For her debut feature, director Hong Sung-eun tackles the concept of holojok, a Korean phenomenon encompassing the growing number of people who prefer to live alone (already a third of homes in Seoul!). Whether this is a true preference or if people have just succumbed to their antisocial tendencies and fear of alienation is more or less what Aloners tries to address.

The film is subtle, tender, and rather intimate. Jina is never judged, and she’s clearly not alone in experiencing this strange dissonance. Gong strikes the perfect balance as a woman forced out of the comfort of her shell, negotiating a world she normally avoids. There’s not much in the way of plot let alone drama or tension, but Hong holds our interest by building layers of mood, complexity of thought, and a changing atmosphere that make Jina’s world feel full, even when there’s an absence of people.

Aloners is an official selection of TIFF21.

Julia

Julia Child is part of the American holy trinity of beloved personalities, right up there with Bob Ross and Mr. Rogers.

When she and her husband moved to France for (his) work, she fell in love with the country, and especially with its food (and who could blame her?). Inspired, she resolved to learn to cook it properly, attending the famous Cordon Bleu culinary school, the only female in the class – and likely the oldest, not to mention the largest. She loved French cooking so much she wanted to make it accessible back home, to American housewives who were, at the time, swept up by food of convenience, presenting TV dinners to their families as the height of technology and efficiency. Her cookbooks, however, made delicious French food seem possible. Even more impressively, she pretty much invented the modern cooking show along the way. They didn’t have a lot of editing tools, so early shows were long single takes of her cooking a recipe all the way through. But people didn’t just watch for her recipes, they watched for her. Even non-cooks watched, enjoying her stream-of-consciousness patter, her love of butter, her appetite, her willingness to embrace mistakes and use them as teaching opportunities.

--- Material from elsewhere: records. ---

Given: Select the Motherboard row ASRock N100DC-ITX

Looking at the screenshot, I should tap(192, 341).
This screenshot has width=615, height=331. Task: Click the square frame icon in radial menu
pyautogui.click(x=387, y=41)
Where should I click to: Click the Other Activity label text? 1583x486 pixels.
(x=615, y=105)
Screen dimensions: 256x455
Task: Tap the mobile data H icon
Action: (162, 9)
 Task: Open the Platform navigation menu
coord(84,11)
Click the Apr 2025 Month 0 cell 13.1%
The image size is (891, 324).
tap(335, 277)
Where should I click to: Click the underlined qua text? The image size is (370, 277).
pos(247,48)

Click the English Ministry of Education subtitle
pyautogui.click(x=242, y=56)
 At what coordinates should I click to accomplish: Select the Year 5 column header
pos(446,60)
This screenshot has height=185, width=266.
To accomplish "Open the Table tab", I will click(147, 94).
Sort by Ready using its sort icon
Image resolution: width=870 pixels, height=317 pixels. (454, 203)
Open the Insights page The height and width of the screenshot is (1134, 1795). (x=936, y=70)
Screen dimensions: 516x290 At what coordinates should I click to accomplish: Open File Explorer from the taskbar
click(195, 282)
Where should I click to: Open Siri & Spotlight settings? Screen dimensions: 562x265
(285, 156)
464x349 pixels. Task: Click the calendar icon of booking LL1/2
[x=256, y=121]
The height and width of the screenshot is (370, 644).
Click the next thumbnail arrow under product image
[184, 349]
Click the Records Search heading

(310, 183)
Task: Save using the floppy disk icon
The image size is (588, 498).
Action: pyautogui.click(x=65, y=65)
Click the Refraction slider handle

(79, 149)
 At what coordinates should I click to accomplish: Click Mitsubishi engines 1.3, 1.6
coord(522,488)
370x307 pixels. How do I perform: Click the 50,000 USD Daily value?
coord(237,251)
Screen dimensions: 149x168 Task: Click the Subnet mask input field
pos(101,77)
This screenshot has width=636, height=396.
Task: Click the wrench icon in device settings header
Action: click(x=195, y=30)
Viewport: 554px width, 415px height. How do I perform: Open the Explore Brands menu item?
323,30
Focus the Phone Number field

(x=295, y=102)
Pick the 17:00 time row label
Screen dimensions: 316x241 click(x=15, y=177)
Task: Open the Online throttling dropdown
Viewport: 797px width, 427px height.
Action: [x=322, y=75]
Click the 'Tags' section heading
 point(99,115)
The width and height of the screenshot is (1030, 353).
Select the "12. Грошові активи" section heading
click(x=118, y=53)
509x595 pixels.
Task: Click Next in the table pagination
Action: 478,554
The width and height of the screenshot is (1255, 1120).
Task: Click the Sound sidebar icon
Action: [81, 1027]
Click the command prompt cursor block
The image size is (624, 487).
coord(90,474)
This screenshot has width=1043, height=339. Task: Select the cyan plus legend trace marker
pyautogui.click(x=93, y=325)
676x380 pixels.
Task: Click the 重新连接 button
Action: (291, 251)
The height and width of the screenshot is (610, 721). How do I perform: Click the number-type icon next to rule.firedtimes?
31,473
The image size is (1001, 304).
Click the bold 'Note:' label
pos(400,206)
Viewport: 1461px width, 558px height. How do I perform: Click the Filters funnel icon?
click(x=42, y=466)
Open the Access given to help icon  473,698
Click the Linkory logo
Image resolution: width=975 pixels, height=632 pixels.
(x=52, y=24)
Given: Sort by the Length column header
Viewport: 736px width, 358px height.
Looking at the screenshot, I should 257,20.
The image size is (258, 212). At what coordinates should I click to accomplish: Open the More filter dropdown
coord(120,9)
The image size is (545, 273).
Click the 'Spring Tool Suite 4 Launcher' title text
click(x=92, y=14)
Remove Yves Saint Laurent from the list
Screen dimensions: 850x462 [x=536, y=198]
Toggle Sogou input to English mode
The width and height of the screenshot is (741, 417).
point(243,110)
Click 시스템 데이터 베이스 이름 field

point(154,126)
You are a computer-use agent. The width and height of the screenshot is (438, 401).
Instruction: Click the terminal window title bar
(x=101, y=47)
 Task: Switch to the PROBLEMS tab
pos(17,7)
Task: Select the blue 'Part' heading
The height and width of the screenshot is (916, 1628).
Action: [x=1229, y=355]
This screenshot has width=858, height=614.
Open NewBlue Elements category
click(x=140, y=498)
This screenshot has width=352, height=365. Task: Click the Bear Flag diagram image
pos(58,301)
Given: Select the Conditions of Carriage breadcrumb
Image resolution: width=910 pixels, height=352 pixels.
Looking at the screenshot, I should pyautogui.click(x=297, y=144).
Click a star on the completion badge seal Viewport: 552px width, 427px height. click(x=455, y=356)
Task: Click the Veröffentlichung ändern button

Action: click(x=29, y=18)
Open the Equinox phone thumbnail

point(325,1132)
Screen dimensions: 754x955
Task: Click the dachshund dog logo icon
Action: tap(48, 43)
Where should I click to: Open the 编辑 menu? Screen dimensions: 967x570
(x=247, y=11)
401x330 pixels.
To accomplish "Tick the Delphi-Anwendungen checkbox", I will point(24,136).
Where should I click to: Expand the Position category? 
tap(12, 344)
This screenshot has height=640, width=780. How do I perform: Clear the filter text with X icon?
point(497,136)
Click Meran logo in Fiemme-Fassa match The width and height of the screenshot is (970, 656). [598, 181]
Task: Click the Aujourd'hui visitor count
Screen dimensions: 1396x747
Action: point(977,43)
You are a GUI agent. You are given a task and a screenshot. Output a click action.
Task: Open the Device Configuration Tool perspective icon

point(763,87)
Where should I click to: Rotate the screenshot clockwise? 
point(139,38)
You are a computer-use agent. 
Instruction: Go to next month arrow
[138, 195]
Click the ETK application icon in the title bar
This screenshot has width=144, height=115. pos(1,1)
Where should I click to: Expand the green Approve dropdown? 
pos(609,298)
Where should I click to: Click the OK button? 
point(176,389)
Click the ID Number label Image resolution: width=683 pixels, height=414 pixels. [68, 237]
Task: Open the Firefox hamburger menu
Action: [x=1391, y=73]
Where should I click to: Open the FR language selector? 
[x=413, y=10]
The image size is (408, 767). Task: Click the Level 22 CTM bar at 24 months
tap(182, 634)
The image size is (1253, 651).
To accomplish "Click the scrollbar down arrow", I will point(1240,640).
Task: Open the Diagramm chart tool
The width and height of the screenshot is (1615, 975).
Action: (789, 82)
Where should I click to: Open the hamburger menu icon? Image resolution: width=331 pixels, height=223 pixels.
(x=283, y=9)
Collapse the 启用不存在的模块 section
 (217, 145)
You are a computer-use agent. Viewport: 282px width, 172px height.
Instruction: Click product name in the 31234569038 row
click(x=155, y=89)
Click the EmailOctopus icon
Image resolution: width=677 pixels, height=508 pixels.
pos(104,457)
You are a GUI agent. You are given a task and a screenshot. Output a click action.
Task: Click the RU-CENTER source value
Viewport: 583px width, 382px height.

She came into this surprising and successful career late in life. Her loving husband supported her. She learned to be a businesswoman, not just a chef, learned who to trust, who to leave behind, and how to hold a grudge. Her enthusiasm for food was contagious, creating future foodies all across the country. Her legacy has influenced
American cuisine, and every cookbook author/TV chef today owes a debt to her.

You already know Julia Child is an interesting woman; let directors Julie Cohen and Betsy West remind you why she deserves to be remembered. Their documentary Julia is a tribute to her, clearly made with love and admiration. We hear from cooking greats like Ina Garten and José Andrés, but most wonderfully, we hear a lot from Julia herself, via vintage footage the directors have shrewdly crafted together to tell her story from her own point of view. As a legend and an icon, there’s no one better to tell her story, and I think she more than most would appreciate having the last word.

Julia is an official selection of the 2021 Toronto International Film Festival.

It is scheduled to be released on November 5, 2021.